[Start of section]
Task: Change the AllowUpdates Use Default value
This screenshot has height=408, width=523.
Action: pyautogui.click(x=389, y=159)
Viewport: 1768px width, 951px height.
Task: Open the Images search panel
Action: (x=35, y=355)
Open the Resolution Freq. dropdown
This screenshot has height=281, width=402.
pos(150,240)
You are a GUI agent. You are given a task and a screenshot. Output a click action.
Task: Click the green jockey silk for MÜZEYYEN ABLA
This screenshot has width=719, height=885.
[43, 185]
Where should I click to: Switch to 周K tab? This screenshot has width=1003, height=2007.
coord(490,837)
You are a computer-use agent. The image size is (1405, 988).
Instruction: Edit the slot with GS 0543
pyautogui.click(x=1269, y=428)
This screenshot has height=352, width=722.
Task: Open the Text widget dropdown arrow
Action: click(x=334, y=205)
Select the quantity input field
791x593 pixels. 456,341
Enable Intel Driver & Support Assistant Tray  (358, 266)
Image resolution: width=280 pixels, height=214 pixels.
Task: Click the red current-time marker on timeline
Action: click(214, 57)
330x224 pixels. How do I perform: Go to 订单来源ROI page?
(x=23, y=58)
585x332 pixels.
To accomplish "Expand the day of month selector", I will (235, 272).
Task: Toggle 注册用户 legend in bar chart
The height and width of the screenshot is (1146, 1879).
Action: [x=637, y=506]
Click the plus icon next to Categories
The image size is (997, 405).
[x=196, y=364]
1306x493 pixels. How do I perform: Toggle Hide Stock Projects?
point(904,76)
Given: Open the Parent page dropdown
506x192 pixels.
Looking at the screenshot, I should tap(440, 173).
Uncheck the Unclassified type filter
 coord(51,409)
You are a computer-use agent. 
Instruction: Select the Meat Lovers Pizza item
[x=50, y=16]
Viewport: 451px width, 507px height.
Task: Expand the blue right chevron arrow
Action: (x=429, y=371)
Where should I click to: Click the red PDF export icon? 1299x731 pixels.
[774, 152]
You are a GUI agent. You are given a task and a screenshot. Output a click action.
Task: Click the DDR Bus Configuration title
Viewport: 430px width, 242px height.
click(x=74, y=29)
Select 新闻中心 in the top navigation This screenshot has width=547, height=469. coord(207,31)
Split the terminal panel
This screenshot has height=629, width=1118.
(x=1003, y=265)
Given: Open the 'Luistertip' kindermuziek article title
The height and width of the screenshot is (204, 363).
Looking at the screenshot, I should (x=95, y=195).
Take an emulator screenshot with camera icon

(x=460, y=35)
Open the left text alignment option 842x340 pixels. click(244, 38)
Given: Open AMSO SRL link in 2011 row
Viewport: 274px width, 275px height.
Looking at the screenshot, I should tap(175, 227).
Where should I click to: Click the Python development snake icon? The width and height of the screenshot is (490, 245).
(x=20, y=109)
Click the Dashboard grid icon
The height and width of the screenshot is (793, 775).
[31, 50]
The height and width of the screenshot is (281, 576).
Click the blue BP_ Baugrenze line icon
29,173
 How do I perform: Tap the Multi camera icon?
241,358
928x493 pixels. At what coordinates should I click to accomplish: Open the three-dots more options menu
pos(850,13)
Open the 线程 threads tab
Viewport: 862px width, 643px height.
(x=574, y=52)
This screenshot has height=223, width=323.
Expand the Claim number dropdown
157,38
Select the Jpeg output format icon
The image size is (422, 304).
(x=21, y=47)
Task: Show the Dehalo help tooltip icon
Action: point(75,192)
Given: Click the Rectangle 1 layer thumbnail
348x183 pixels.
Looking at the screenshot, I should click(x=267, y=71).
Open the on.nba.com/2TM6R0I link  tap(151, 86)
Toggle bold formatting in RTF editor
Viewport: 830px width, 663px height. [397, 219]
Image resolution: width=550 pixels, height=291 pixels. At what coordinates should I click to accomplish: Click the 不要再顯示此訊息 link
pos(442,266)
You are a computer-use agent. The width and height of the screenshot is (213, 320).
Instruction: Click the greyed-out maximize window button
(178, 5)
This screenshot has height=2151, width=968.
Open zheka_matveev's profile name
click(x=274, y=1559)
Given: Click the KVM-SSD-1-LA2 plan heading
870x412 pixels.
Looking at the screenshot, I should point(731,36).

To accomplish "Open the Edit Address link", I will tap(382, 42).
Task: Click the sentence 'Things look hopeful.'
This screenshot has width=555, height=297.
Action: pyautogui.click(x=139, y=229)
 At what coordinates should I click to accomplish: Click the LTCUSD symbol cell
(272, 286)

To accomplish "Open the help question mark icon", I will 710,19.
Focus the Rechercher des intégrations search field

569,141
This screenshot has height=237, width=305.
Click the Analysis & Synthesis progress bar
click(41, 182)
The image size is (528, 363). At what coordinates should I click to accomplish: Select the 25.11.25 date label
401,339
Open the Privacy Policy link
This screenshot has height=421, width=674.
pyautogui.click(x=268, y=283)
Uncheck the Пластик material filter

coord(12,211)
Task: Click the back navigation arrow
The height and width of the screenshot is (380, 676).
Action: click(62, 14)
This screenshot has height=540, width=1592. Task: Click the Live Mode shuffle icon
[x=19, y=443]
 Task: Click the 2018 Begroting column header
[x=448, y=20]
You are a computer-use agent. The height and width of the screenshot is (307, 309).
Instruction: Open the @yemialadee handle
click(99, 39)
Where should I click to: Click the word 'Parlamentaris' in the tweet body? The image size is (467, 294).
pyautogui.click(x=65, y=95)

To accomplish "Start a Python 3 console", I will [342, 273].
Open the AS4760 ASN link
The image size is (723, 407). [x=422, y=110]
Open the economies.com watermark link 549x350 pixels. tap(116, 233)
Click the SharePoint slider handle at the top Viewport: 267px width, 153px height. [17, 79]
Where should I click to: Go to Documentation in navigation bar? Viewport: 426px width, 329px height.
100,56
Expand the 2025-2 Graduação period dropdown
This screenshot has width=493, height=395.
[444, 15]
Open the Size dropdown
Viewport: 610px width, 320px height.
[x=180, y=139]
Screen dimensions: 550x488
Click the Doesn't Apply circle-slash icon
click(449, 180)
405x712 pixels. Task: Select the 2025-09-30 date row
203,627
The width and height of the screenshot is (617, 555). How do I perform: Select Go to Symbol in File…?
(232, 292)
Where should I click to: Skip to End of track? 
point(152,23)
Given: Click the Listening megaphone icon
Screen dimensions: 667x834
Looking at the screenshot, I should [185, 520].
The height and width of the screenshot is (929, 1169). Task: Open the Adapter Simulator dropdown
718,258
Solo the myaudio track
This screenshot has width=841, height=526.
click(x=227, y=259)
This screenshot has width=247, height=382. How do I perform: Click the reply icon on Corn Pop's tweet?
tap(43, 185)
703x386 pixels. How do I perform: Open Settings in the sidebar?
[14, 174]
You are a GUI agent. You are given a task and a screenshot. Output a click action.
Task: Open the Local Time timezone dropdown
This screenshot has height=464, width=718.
[End of section]
What needs to be done — Repeat every record, keeping each line exactly as it is.

Answer space —
Task: Change the AllowUpdates Use Default value
This screenshot has height=408, width=523.
Action: pyautogui.click(x=389, y=159)
Viewport: 1768px width, 951px height.
Task: Open the Images search panel
Action: (x=35, y=355)
Open the Resolution Freq. dropdown
This screenshot has height=281, width=402.
pos(150,240)
You are a GUI agent. You are given a task and a screenshot. Output a click action.
Task: Click the green jockey silk for MÜZEYYEN ABLA
This screenshot has width=719, height=885.
[43, 185]
Where should I click to: Switch to 周K tab? This screenshot has width=1003, height=2007.
coord(490,837)
You are a computer-use agent. The image size is (1405, 988).
Instruction: Edit the slot with GS 0543
pyautogui.click(x=1269, y=428)
This screenshot has height=352, width=722.
Task: Open the Text widget dropdown arrow
Action: click(x=334, y=205)
Select the quantity input field
791x593 pixels. 456,341
Enable Intel Driver & Support Assistant Tray  (358, 266)
Image resolution: width=280 pixels, height=214 pixels.
Task: Click the red current-time marker on timeline
Action: click(214, 57)
330x224 pixels. How do I perform: Go to 订单来源ROI page?
(x=23, y=58)
585x332 pixels.
To accomplish "Expand the day of month selector", I will (235, 272).
Task: Toggle 注册用户 legend in bar chart
The height and width of the screenshot is (1146, 1879).
Action: [x=637, y=506]
Click the plus icon next to Categories
The image size is (997, 405).
[x=196, y=364]
1306x493 pixels. How do I perform: Toggle Hide Stock Projects?
point(904,76)
Given: Open the Parent page dropdown
506x192 pixels.
Looking at the screenshot, I should tap(440, 173).
Uncheck the Unclassified type filter
 coord(51,409)
You are a computer-use agent. 
Instruction: Select the Meat Lovers Pizza item
[x=50, y=16]
Viewport: 451px width, 507px height.
Task: Expand the blue right chevron arrow
Action: (x=429, y=371)
Where should I click to: Click the red PDF export icon? 1299x731 pixels.
[774, 152]
You are a GUI agent. You are given a task and a screenshot. Output a click action.
Task: Click the DDR Bus Configuration title
Viewport: 430px width, 242px height.
click(x=74, y=29)
Select 新闻中心 in the top navigation This screenshot has width=547, height=469. coord(207,31)
Split the terminal panel
This screenshot has height=629, width=1118.
(x=1003, y=265)
Given: Open the 'Luistertip' kindermuziek article title
The height and width of the screenshot is (204, 363).
Looking at the screenshot, I should (x=95, y=195).
Take an emulator screenshot with camera icon

(x=460, y=35)
Open the left text alignment option 842x340 pixels. click(244, 38)
Given: Open AMSO SRL link in 2011 row
Viewport: 274px width, 275px height.
Looking at the screenshot, I should tap(175, 227).
Where should I click to: Click the Python development snake icon? The width and height of the screenshot is (490, 245).
(x=20, y=109)
Click the Dashboard grid icon
The height and width of the screenshot is (793, 775).
[31, 50]
The height and width of the screenshot is (281, 576).
Click the blue BP_ Baugrenze line icon
29,173
 How do I perform: Tap the Multi camera icon?
241,358
928x493 pixels. At what coordinates should I click to accomplish: Open the three-dots more options menu
pos(850,13)
Open the 线程 threads tab
Viewport: 862px width, 643px height.
(x=574, y=52)
This screenshot has height=223, width=323.
Expand the Claim number dropdown
157,38
Select the Jpeg output format icon
The image size is (422, 304).
(x=21, y=47)
Task: Show the Dehalo help tooltip icon
Action: point(75,192)
Given: Click the Rectangle 1 layer thumbnail
348x183 pixels.
Looking at the screenshot, I should click(x=267, y=71).
Open the on.nba.com/2TM6R0I link  tap(151, 86)
Toggle bold formatting in RTF editor
Viewport: 830px width, 663px height. [397, 219]
Image resolution: width=550 pixels, height=291 pixels. At what coordinates should I click to accomplish: Click the 不要再顯示此訊息 link
pos(442,266)
You are a computer-use agent. The width and height of the screenshot is (213, 320).
Instruction: Click the greyed-out maximize window button
(178, 5)
This screenshot has height=2151, width=968.
Open zheka_matveev's profile name
click(x=274, y=1559)
Given: Click the KVM-SSD-1-LA2 plan heading
870x412 pixels.
Looking at the screenshot, I should point(731,36).

To accomplish "Open the Edit Address link", I will tap(382, 42).
Task: Click the sentence 'Things look hopeful.'
This screenshot has width=555, height=297.
Action: pyautogui.click(x=139, y=229)
 At what coordinates should I click to accomplish: Click the LTCUSD symbol cell
(272, 286)

To accomplish "Open the help question mark icon", I will 710,19.
Focus the Rechercher des intégrations search field

569,141
This screenshot has height=237, width=305.
Click the Analysis & Synthesis progress bar
click(41, 182)
The image size is (528, 363). At what coordinates should I click to accomplish: Select the 25.11.25 date label
401,339
Open the Privacy Policy link
This screenshot has height=421, width=674.
pyautogui.click(x=268, y=283)
Uncheck the Пластик material filter

coord(12,211)
Task: Click the back navigation arrow
The height and width of the screenshot is (380, 676).
Action: click(62, 14)
This screenshot has height=540, width=1592. Task: Click the Live Mode shuffle icon
[x=19, y=443]
 Task: Click the 2018 Begroting column header
[x=448, y=20]
You are a computer-use agent. The height and width of the screenshot is (307, 309).
Instruction: Open the @yemialadee handle
click(99, 39)
Where should I click to: Click the word 'Parlamentaris' in the tweet body? The image size is (467, 294).
pyautogui.click(x=65, y=95)

To accomplish "Start a Python 3 console", I will [342, 273].
Open the AS4760 ASN link
The image size is (723, 407). [x=422, y=110]
Open the economies.com watermark link 549x350 pixels. tap(116, 233)
Click the SharePoint slider handle at the top Viewport: 267px width, 153px height. [17, 79]
Where should I click to: Go to Documentation in navigation bar? Viewport: 426px width, 329px height.
100,56
Expand the 2025-2 Graduação period dropdown
This screenshot has width=493, height=395.
[444, 15]
Open the Size dropdown
Viewport: 610px width, 320px height.
[x=180, y=139]
Screen dimensions: 550x488
Click the Doesn't Apply circle-slash icon
click(449, 180)
405x712 pixels. Task: Select the 2025-09-30 date row
203,627
The width and height of the screenshot is (617, 555). How do I perform: Select Go to Symbol in File…?
(232, 292)
Where should I click to: Skip to End of track? 
point(152,23)
Given: Click the Listening megaphone icon
Screen dimensions: 667x834
Looking at the screenshot, I should [185, 520].
The height and width of the screenshot is (929, 1169). Task: Open the Adapter Simulator dropdown
718,258
Solo the myaudio track
This screenshot has width=841, height=526.
click(x=227, y=259)
This screenshot has width=247, height=382. How do I perform: Click the reply icon on Corn Pop's tweet?
tap(43, 185)
703x386 pixels. How do I perform: Open Settings in the sidebar?
[14, 174]
You are a GUI agent. You are given a task and a screenshot. Output a click action.
Task: Open the Local Time timezone dropdown
This screenshot has height=464, width=718.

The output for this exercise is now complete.